みんぱく創設40周年にあたって  2014年6月20日刊行
須藤健一

みんぱくは6月7日に満40歳になりました。
「天の時」、「地の利」、「人の和」に恵まれてできたと、初代館長梅棹忠夫はいいます。本館の誕生は、日本民族学会の渋沢敬三らが「日本民族博物館」設立を国に建議した1935年にさかのぼります。それから40年、日本民族学会など多くの関係者の尽力によって1974年に「天の時」が来たのです。その建設地は大阪万博跡地という「地の利」と、全国の大学から研究者60名が集い、研究と博物館活動を行う「人の和」が生かされたのです。

この40年間、本館は文化人類学の研究所、大学共同利用機関、博物館、大学院教育、社会貢献など、多くの役をこなしてきました。現在、機関・共同研究や国際シンポジウムなどを行い、国内外から1200名の研究者に活用してもらっています。
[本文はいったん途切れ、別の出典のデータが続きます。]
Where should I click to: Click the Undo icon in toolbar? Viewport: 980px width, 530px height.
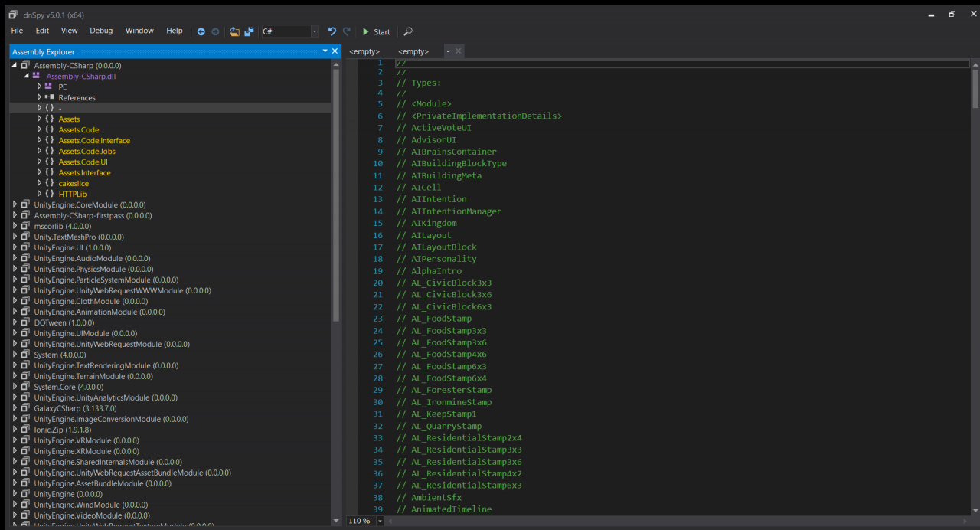332,31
また、34万点の民族資料、7万点の映像・音響資料、65万点の文献図書資料を所蔵しています。戦後、これほどの規模の文化資源を収集した博物館は世界でも本館だけです。40周年を機に新しい企画を進めています。

  1. 人類社会が直面する、文化・言語の消滅の危機、環境破壊や災害、民族や国家間の紛争、経済や情報の格差、少子高齢化などを生みだした現代文明を問い直し、それらの問題の解決に向けて国際的・学際的な大型研究を組織します。
  2. 本館所蔵の膨大な文化資源は、それを提供した人びとと人類の共有財産です。世界の人びとがどこからでもネットで利用できるフォーラム型情報ミュージアムを構築します。
  3. 東京・国立新美術館での40周年記念事業展示「イメージの力―国立民族学博物館コレクションにさぐる」は大好評でした。9月からは本館で開催します。大阪でも大阪府高齢者大学校での授業や、あべのハルカスでの映像と食文化の連続講演会などを行っています。これからも、巡回展や講演会などを全国規模で展開していきます。

昨年9月、1000万人目の入館者を迎えました。みんぱくを皆さまの身近な存在にしてゆきますので、今後ともご協力とご支援をお願いします。